As you may have seen in the news recently, a court case involving the Post Office and the computer software they had been using has concluded. This isn't an article about that specifically - many others have covered this much better than we can. This primer from the BBC is a good place to start for the uninitiated. What we're intending to explore here is the wider issues this case raises.
That being said, it's probably worth very briefly outlining what happened in this case, as it's a perfect example of what we're going to go on to discuss. The Post Office used a system called Horizon for various accounting facilities. They used the data this provided to accuse various employees of stealing from them. It later transpired that bugs in the software caused it to provide incorrect data.
Off the beaten track
In this increasingly automated world, it is sometimes easy to forget that software is still created by people, and people make mistakes. In a case like this, it could be that the initial logic provided to the company creating the system was wrong. It could be it was right and they made a mistake in the coding. It could be it was initially right and then a later seemingly unrelated change changed the output and no-one noticed.
Typing something into a computer and getting an answer is now second nature to most. Whether that's Googling the answer to a question or using a sat nav to get you to an unfamiliar destination. It is very easy to disengage our critical faculties and just accept what's being churned out as the absolute truth. However, to take the example of the sat nav, many of us will have been in a situation where it has almost literally led us up the garden path, because the data says it's the quickest way, ignoring the fact that a quick look at a map would have shown that a 30 second diversion from the route that the sat nav has decided is the quickest would have taken you onto a motorway rather than muddy single lane backroad in the middle of the night. We just keep following it because it must be right, right?
As well as giving a questionable answer to the right question, a sat nav is also very happy to give the right answer to the wrong question. You will almost certainly have seen stories over the years of people misspelling the location they want to go to and then going hundreds of miles in the wrong direction, completely disregarding what their eyes would be telling them if they weren't blindly following what the computer is telling them to do.
Teenage Mutant Algorithms
The school results last year are another example of the "people" bit of the system being glossed over. You will almost certainly be aware of the outline of what happened here, but in brief, it was decided that A Level and GCSE results should be decided by "algorithm" as it wasn't possible for children to sit the exams as planned due to the ongoing pandemic. A load of data was fed in to this algorithm, and it churned out results.

DATASET

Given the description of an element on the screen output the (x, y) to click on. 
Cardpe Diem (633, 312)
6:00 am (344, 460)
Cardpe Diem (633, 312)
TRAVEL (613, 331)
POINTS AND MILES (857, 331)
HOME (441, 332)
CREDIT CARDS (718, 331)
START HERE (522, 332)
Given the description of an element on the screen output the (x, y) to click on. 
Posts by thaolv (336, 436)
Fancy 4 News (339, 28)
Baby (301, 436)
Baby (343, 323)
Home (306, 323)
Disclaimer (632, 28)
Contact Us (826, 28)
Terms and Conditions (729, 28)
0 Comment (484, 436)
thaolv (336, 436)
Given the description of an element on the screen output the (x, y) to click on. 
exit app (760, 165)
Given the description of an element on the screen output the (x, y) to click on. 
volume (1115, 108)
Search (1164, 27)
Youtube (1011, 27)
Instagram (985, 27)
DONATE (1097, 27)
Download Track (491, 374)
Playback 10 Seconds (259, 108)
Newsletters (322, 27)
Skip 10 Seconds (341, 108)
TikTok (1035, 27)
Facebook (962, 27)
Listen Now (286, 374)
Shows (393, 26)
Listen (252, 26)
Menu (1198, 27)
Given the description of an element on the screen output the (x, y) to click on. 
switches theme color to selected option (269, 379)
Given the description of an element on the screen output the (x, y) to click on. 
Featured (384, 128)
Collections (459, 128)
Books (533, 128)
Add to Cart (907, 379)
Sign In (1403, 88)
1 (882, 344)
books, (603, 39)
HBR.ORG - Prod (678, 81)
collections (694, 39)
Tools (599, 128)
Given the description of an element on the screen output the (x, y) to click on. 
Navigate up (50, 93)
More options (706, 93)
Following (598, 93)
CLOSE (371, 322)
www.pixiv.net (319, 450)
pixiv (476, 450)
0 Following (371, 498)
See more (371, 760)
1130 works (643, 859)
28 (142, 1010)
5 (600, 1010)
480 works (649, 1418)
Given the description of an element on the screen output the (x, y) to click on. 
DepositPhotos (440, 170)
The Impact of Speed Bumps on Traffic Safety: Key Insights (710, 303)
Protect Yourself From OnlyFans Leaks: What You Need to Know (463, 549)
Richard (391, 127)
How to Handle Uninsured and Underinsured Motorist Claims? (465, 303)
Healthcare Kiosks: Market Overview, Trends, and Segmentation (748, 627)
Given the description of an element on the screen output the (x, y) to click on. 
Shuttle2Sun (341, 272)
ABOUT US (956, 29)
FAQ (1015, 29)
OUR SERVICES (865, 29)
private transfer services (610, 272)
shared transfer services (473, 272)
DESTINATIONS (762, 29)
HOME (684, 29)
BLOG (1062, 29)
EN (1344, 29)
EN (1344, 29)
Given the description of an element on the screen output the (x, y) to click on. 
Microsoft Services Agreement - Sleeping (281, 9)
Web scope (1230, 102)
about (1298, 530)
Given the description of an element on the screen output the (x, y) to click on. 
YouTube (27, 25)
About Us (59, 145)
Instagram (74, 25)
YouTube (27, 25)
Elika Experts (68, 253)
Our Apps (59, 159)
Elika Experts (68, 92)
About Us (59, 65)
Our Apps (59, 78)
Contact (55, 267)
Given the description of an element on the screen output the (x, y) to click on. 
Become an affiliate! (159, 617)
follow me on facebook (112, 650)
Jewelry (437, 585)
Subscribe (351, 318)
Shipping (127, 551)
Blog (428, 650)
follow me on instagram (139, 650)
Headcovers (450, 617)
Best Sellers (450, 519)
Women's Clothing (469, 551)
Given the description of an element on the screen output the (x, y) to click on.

ACTIONS TO TAKE
(1) In the article, what system did the Post Office use for accounting?
(2) Reproduce the article word for word, from "That being said, it's" up to and including "and no-one noticed.".
Rely on the article alone.

RESPONSES TO THE EXERCISE
(1) The Post Office used a system called Horizon.

(2)
That being said, it's probably worth very briefly outlining what happened in this case, as it's a perfect example of what we're going to go on to discuss. The Post Office used a system called Horizon for various accounting facilities. They used the data this provided to accuse various employees of stealing from them. It later transpired that bugs in the software caused it to provide incorrect data.
Off the beaten track
In this increasingly automated world, it is sometimes easy to forget that software is still created by people, and people make mistakes. In a case like this, it could be that the initial logic provided to the company creating the system was wrong. It could be it was right and they made a mistake in the coding. It could be it was initially right and then a later seemingly unrelated change changed the output and no-one noticed.